§ PROBLEM TO WORK ON
Output every entry exactly as it appears.

[Start of section]

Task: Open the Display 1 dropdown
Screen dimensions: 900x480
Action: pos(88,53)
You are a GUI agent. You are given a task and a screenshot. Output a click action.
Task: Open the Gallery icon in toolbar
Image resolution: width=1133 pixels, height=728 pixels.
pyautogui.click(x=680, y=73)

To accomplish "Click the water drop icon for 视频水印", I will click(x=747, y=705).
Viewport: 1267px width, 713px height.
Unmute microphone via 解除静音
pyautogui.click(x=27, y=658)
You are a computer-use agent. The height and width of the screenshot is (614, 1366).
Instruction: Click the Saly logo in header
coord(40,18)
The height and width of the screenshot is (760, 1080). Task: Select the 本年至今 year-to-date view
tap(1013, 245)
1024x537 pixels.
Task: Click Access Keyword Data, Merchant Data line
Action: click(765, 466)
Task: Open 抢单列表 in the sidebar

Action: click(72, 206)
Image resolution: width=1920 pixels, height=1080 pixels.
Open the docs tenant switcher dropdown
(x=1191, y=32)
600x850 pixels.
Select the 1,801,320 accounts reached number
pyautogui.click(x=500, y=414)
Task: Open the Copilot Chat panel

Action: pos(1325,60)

[End of section]

§ EXPECTED ANSWER
Task: Open the Display 1 dropdown
Screen dimensions: 900x480
Action: pos(88,53)
You are a GUI agent. You are given a task and a screenshot. Output a click action.
Task: Open the Gallery icon in toolbar
Image resolution: width=1133 pixels, height=728 pixels.
pyautogui.click(x=680, y=73)

To accomplish "Click the water drop icon for 视频水印", I will click(x=747, y=705).
Viewport: 1267px width, 713px height.
Unmute microphone via 解除静音
pyautogui.click(x=27, y=658)
You are a computer-use agent. The height and width of the screenshot is (614, 1366).
Instruction: Click the Saly logo in header
coord(40,18)
The height and width of the screenshot is (760, 1080). Task: Select the 本年至今 year-to-date view
tap(1013, 245)
1024x537 pixels.
Task: Click Access Keyword Data, Merchant Data line
Action: click(765, 466)
Task: Open 抢单列表 in the sidebar

Action: click(72, 206)
Image resolution: width=1920 pixels, height=1080 pixels.
Open the docs tenant switcher dropdown
(x=1191, y=32)
600x850 pixels.
Select the 1,801,320 accounts reached number
pyautogui.click(x=500, y=414)
Task: Open the Copilot Chat panel

Action: pos(1325,60)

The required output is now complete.